Liputan6.com, Jakarta - Kementerian Perindustrian (Kemenperin) belum satu suara terkait rencana pengenaan cukai emisi kendaraan bermotor, baik mobil maupun motor. Hal ini menyusul kajian yang dilakukan Direktorat Jenderal (Ditjen) Bea dan Cukai Kementerian Keuangan dalam rangka pengendalian pencemaran lingkungan.
"Masih belum diputuskan apakah cukai emisi atau melalui CC," tegas Sekretaris Jenderal Kemenperin, Haris Munandar saat ditemui di Hotel Fairmont, Jakarta, Rabu (13/12/2017).

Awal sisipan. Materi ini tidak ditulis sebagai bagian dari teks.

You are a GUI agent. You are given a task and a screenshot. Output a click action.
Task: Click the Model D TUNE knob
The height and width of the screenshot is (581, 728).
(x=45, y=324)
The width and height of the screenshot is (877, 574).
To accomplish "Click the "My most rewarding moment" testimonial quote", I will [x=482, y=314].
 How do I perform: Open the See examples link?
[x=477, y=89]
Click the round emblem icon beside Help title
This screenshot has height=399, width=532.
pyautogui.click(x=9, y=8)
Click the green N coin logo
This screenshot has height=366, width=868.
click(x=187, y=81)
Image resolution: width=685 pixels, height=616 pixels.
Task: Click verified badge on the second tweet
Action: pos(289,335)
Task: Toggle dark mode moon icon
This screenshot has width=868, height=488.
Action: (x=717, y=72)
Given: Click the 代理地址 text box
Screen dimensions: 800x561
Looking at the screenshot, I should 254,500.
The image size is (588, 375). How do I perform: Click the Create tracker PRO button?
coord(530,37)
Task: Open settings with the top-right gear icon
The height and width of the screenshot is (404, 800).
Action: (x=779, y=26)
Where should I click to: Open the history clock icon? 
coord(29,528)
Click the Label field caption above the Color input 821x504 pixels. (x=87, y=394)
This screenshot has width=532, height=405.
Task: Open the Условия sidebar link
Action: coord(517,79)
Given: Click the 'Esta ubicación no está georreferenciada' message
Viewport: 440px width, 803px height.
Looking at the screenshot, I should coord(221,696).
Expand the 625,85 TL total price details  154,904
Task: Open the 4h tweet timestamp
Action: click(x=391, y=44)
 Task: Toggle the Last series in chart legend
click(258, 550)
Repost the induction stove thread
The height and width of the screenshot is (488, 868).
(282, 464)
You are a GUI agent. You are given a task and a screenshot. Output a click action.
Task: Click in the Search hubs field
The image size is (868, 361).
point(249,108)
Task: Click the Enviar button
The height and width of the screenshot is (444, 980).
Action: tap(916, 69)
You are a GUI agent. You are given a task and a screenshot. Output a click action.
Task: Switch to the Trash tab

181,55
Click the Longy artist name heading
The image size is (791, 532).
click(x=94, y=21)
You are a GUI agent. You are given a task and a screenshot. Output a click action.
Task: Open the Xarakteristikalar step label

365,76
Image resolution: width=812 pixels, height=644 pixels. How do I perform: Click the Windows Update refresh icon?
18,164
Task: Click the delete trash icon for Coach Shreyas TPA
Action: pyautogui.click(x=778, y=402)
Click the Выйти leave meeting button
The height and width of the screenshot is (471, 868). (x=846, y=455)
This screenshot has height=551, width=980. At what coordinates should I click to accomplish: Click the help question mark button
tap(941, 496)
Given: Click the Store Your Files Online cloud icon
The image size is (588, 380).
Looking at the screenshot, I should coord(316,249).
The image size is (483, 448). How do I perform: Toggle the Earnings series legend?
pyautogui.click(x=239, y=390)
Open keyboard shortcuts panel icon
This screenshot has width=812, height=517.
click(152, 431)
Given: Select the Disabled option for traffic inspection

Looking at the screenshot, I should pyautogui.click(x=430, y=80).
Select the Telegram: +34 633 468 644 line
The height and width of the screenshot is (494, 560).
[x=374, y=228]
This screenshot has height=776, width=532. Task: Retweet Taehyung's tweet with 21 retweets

Menurut Haris, untuk mengukur kadar emisi pada kendaraan harus melalui uji kir secara berkala sehingga jauh lebih sulit dilaksanakan dibanding pengenaan cukai berbasiskan CC kendaraan.
Advertisement
Baca Juga
"Bagaimana caranya mengukur emisi. Kalau di luar negeri setiap dua tahun sekali ada uji KIR yang bisa mengukur emisi. Makin lama pakai mesin, emisi makin tinggi," ujarnya.
Selain itu, tinggi rendahnya gas pembuangan atau emisi pada kendaraan terlihat dari penggunaan bahan bakar. Bahan bakar yang berbeda akan menghasilkan emisi berbeda pula.
"Kita masih pakai BBM standar Euro 2, sedangkan Euro 4 masih kurang. Industrinya sudah siap menerapkan standar Euro 4, tapi PT Pertamina (Persero) yang belum siap," dia menjelaskan.
Sementara dari ukuran CC kendaraan, Haris menilai lebih mudah dikenakan tarif cukai. "Kalau CC kan sudah pasti, maka pakai berapa CC, apakah CC 2.000-2.500 per hari. Jadi mobil makin efisien," tutur Haris.
Saat ini, ucap Haris, belum ada kepastian antara Kemenkeu dan Kementerian Perindustrian terkait rencana pemungutan cukai barang mewah.
"Itu masih dikaji, lagi perhitungan, dan belum memastikan. Itu baru wacana," tandas Haris.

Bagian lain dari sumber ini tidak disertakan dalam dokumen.